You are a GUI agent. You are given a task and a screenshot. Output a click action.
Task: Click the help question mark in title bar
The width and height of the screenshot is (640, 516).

══════════════════════════════

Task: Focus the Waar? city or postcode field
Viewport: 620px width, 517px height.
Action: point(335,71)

══════════════════════════════

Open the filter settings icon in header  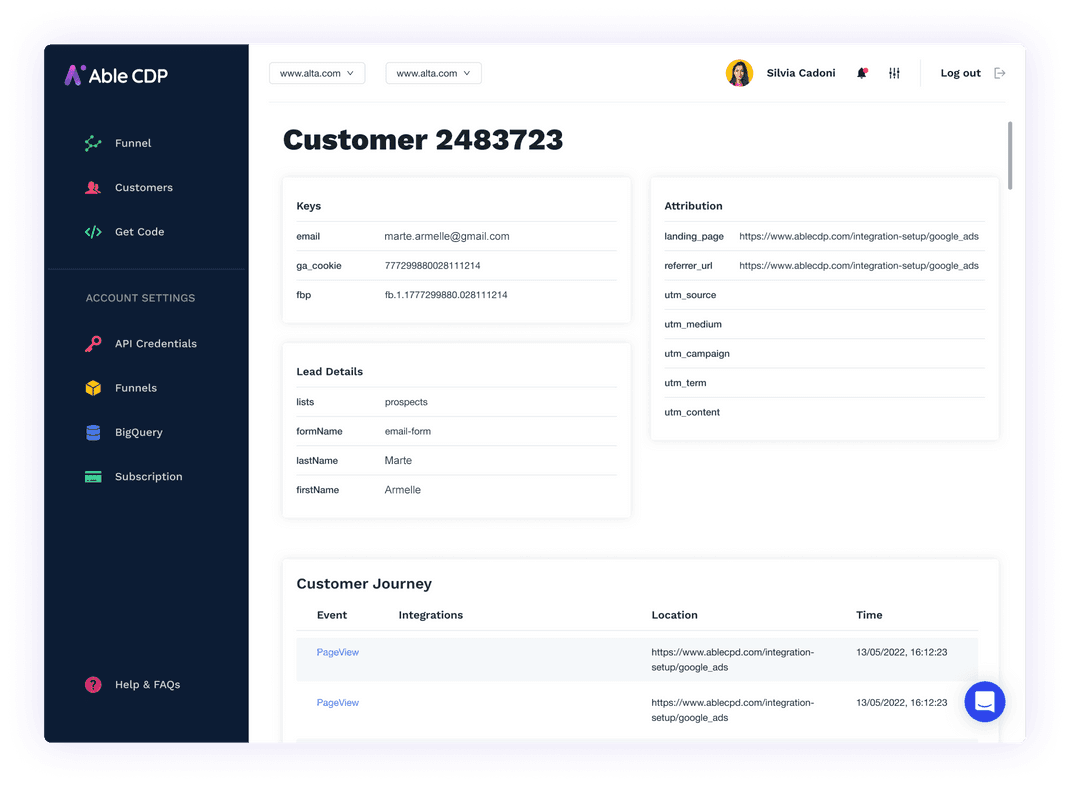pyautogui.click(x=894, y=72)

══════════════════════════════

• _Try it_
Each line in the data that holds the word "screenshot" must be copied.

• _Answer section_
You are a GUI agent. You are given a task and a screenshot. Output a click action.
The width and height of the screenshot is (640, 516).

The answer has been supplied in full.